= Eliezer Jewett =

Eliezer (also spelled Elizier, Eleazor, Eleazer or Elizer) Jewett (August 31, 1731 in Norwich, Connecticut – December 7, 1817) was the namesake of Jewett City, Connecticut, now the borough of the town of Griswold, Connecticut. He founded a settlement there in 1771.

Jewett was the great grandson of Jeremiah Jewett, who emigrated from Bradford, England as a child with his parents in 1638 and settled in Rowley, Massachusetts. Author Frances Manwaring Caulkins described him as "not a man of finished education, or of any peculiar mental power, but active, persevering, and of a genial, kindly temperament, happy in doing good and opening paths of enterprise for the benefit of others, without laboring to enrich himself."

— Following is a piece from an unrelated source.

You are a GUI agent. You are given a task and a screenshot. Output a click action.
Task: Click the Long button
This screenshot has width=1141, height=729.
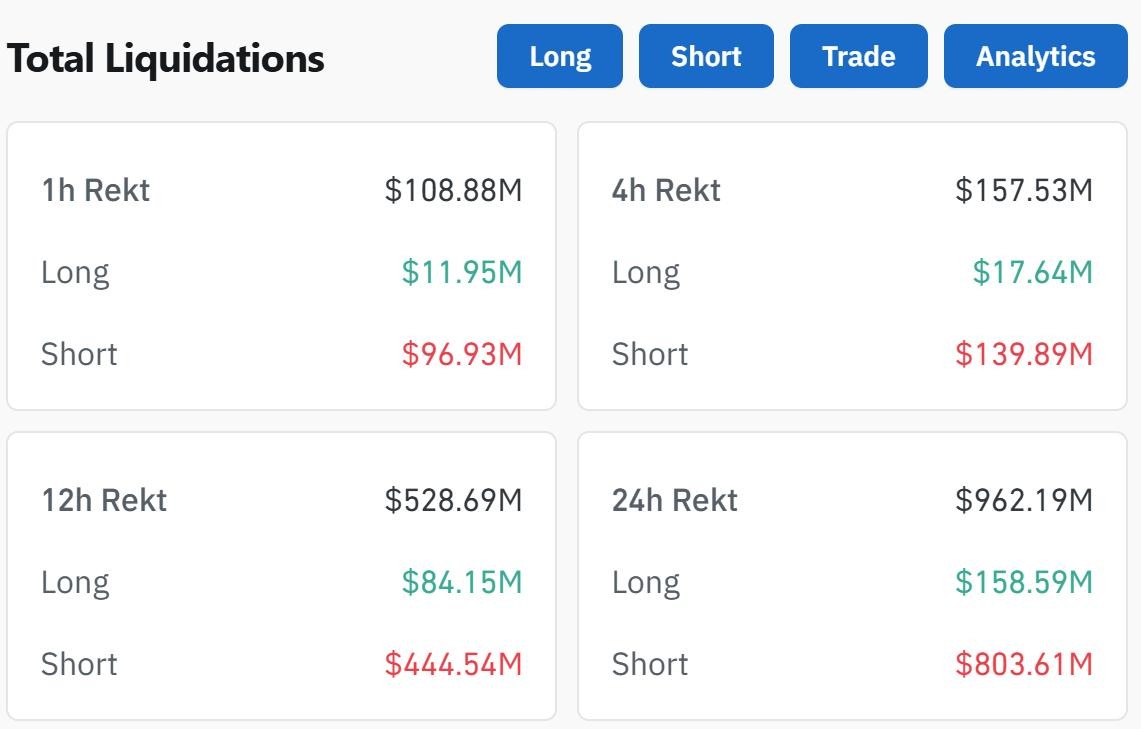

Jewett built a saw mill, grist mill and fulling mill, a tavern and an irrigation plant in the area later known as Jewett City. The mills utilized the water power of the Pachaug River. About 1790 Jewett was joined in the area by John Wilson, an English clothier from Massachusetts, who married Jewett's daughter, purchased the fulling mill and established a clothier's shop. Jewett City was officially named in 1895.

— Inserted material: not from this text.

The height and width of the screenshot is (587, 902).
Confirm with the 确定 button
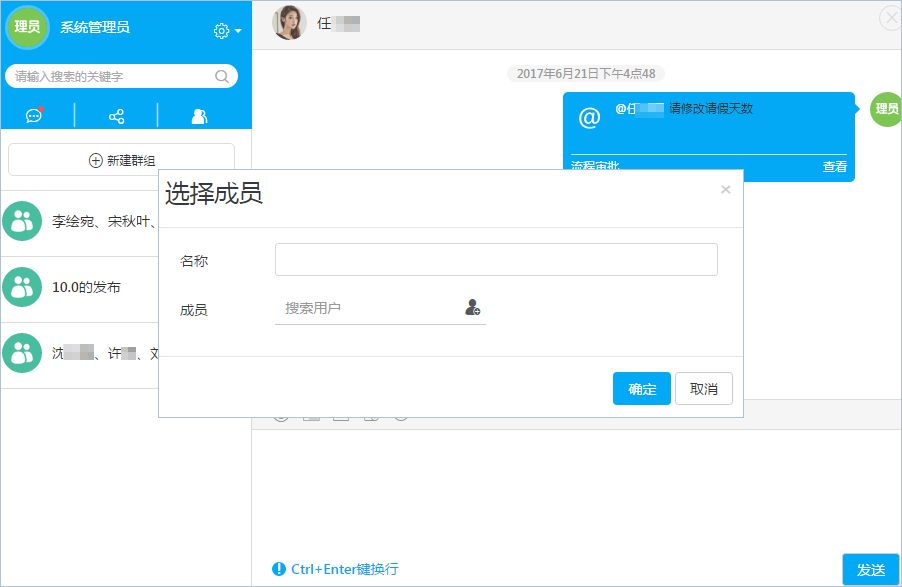click(641, 389)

Jewett's monument in the Jewett City graveyard reads:

In memory of Mr. Eliezer Jewett, who died Dec 7th 1817, in the 87th year of his age. In April, 1771, he began the settlement of this village, and from his persevering industry and active benevolence, it has derived its present importance: its name will perpetuate his memory.

== Descendants ==
Jewett had seven children. He married first to Sarah Farnham (1734 - 1798) and he married secondly to Elizabeth Jewett (1748 - 1822). His children by Sarah Farnham Jewett include:
- Lydia Jewett Wilson (1756 - 1794)
- Olive Jewitt Bill (1757 - 1836)
- Elisabeth Jewett Boardman (1759 - 1843)
- Joseph Jewett (1762 - 1831)
- Sarah Jewett Murdock (1763 - 1790)

His son Joseph Jewett became a prominent judge. His grandson Dr. Charles Jewett was a prominent figure in the Temperance Reform movement.